On voit donc qu’il est aujourd’hui prioritaire de débattre de la loi organique sur les financements. Et qu’il est, parallèlement, nécessaire que des précisions soient apportées sur les ressources effectives qui pourront être perçues par les collectivités locales et que des engagements chiffrés soient pris sur le développement, dans les prochaines années, de la péréquation.
Dès lors qu’il y aura sur ces sujets un texte de loi organique et, de surcroît, des engagements financiers précis, ne se limitant pas à des déclarations d’intention, on pourra aller plus loin.
Il faudra alors accepter de tout « remettre à plat » et de reprendre sans tabou la discussion sur la seconde étape de la décentralisation.

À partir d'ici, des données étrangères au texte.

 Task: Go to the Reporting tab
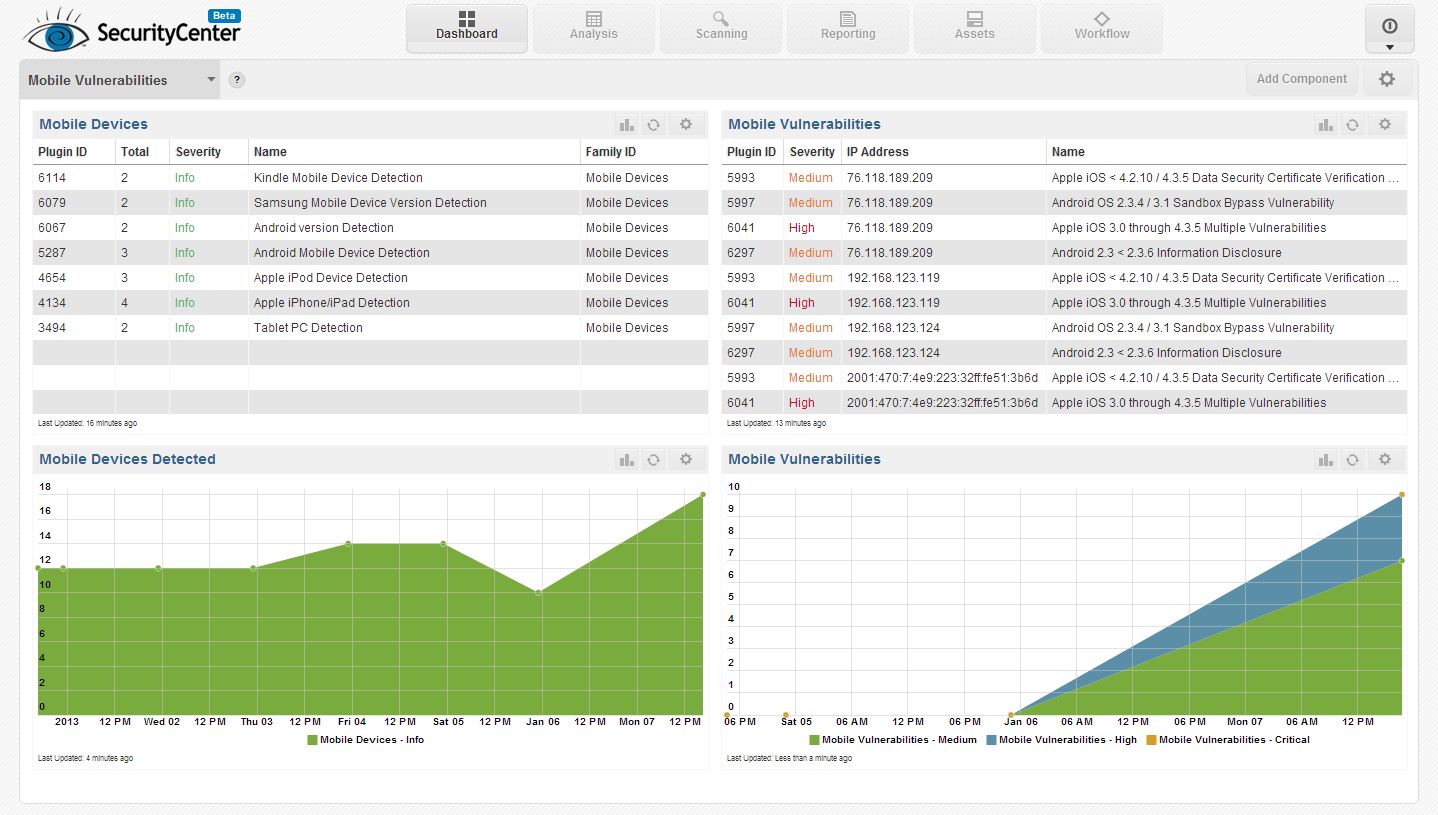848,28
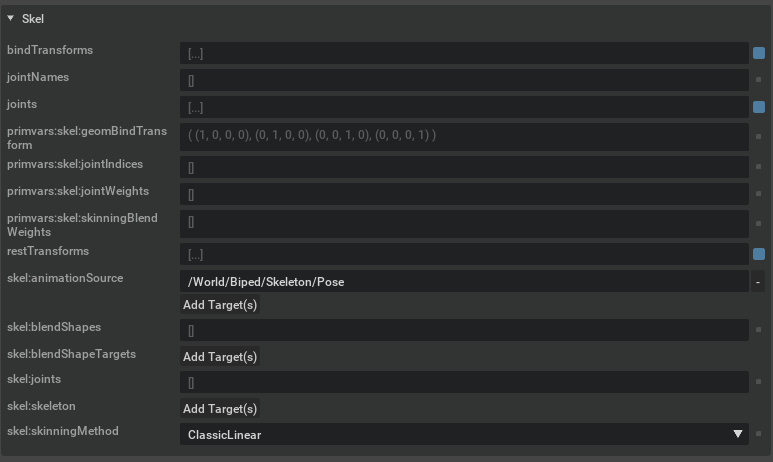The image size is (773, 462).
Task: Click the bindTransforms value field
Action: click(x=464, y=53)
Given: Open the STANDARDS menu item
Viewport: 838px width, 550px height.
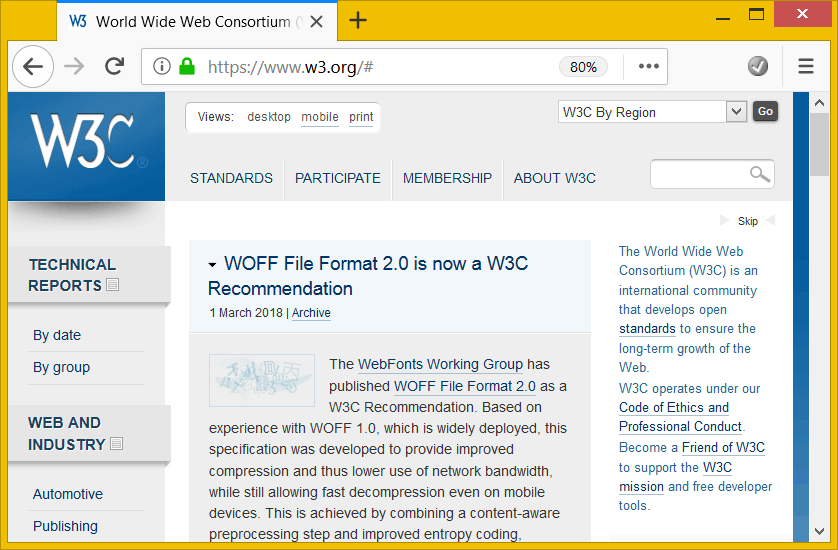Looking at the screenshot, I should click(231, 178).
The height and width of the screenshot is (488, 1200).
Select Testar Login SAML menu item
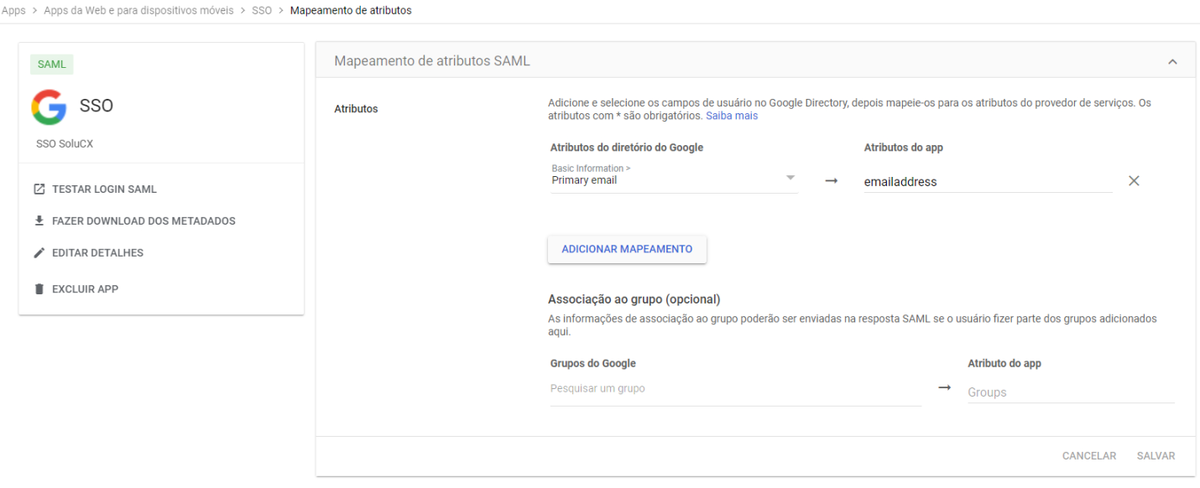[104, 189]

Celle-ci ne sera, à mon sens, positive qui si on définit bien ce qui relève de l’Etat - la décentralisation n’est pas la négation de l’Etat - et de chacun des niveaux de collectivités locales, en donnant, en particulier, aux régions et aux agglomérations des compétences à la mesure du rôle croissant qui est le leur en matière d’aménagement du territoire et de développement.
Ce qui veut dire qu’il faudra rompre avec une confusion, une complexité et de lourds risques d’inégalité qui me paraissent contraires à l’esprit républicain - que la nouvelle étape de la décentralisation devrait, au contraire, contribuer à restaurer.